Data items:
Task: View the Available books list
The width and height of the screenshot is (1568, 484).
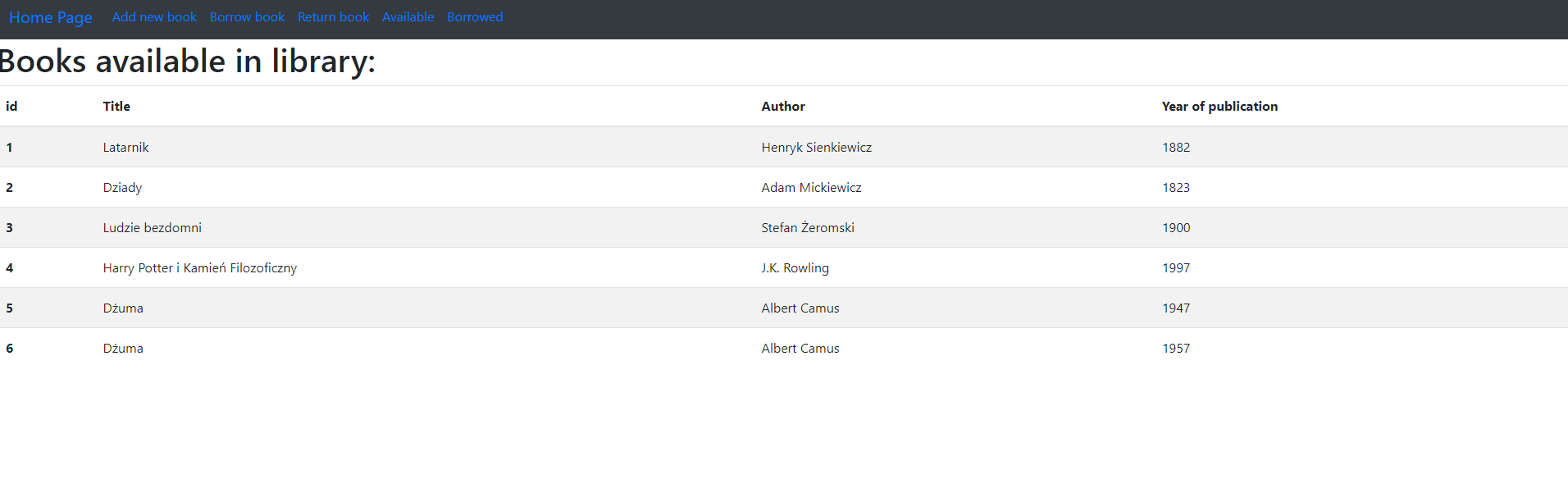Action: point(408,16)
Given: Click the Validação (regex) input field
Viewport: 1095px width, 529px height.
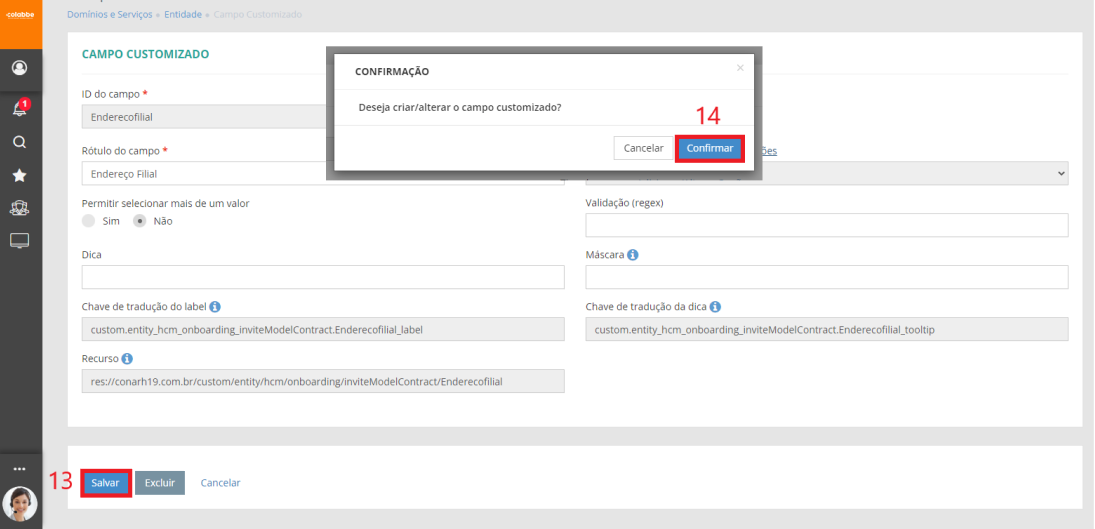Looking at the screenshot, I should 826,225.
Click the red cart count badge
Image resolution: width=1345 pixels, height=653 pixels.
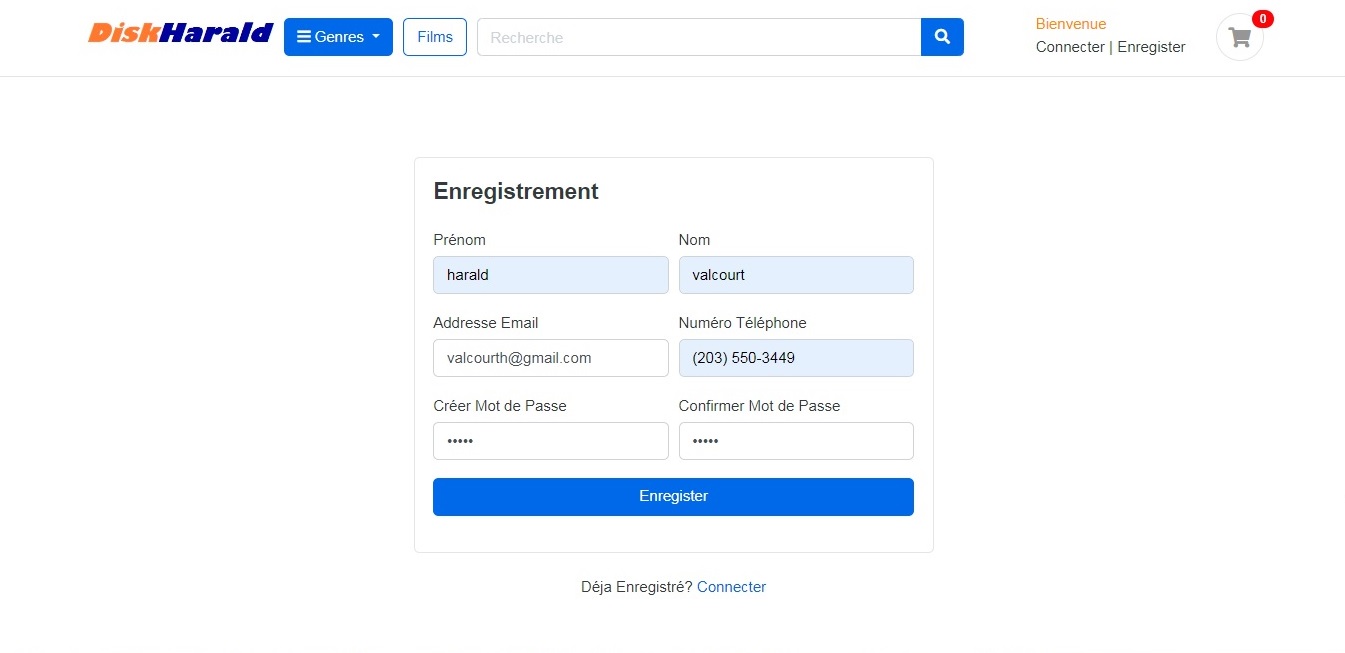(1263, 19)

* * *

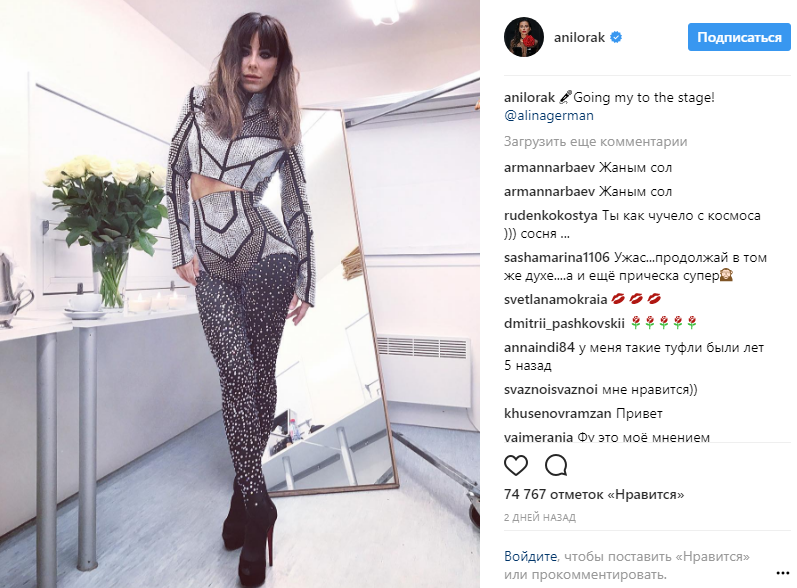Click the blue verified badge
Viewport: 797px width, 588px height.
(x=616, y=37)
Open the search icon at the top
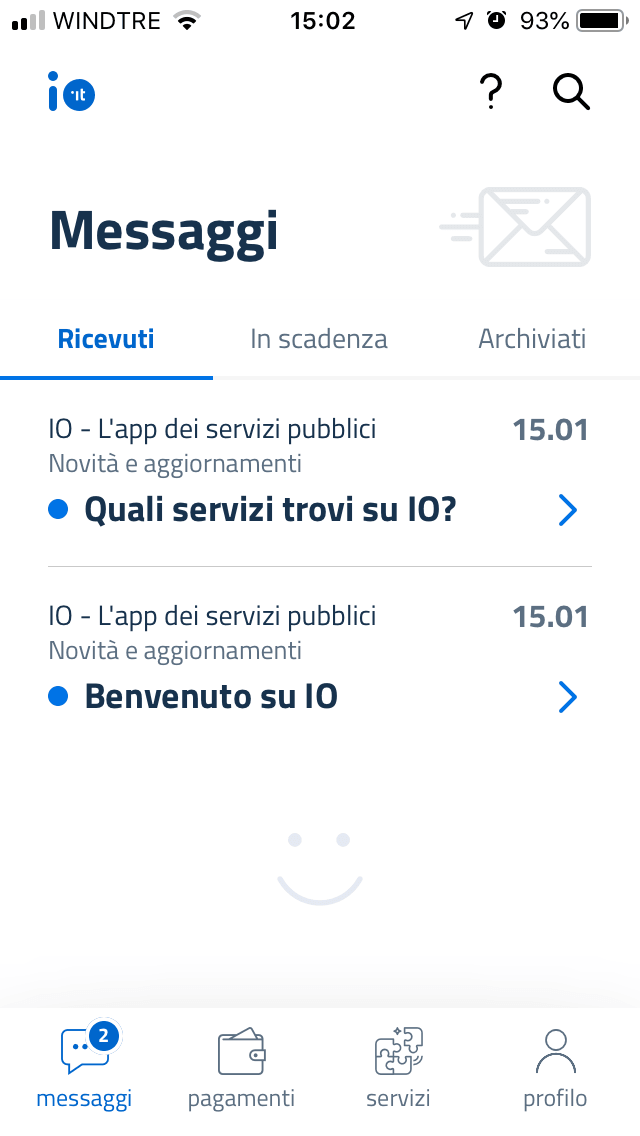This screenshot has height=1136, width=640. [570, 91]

**Your objective:**
For this exercise, reproduce exactly the lines of the records above from the one with "Task: View the Available books list" up to and including the one with "Click the red cart count badge", without pictures.

**Written reply:**
Task: View the Available books list
The width and height of the screenshot is (1568, 484).
Action: point(408,16)
Given: Click the Validação (regex) input field
Viewport: 1095px width, 529px height.
Looking at the screenshot, I should 826,225.
Click the red cart count badge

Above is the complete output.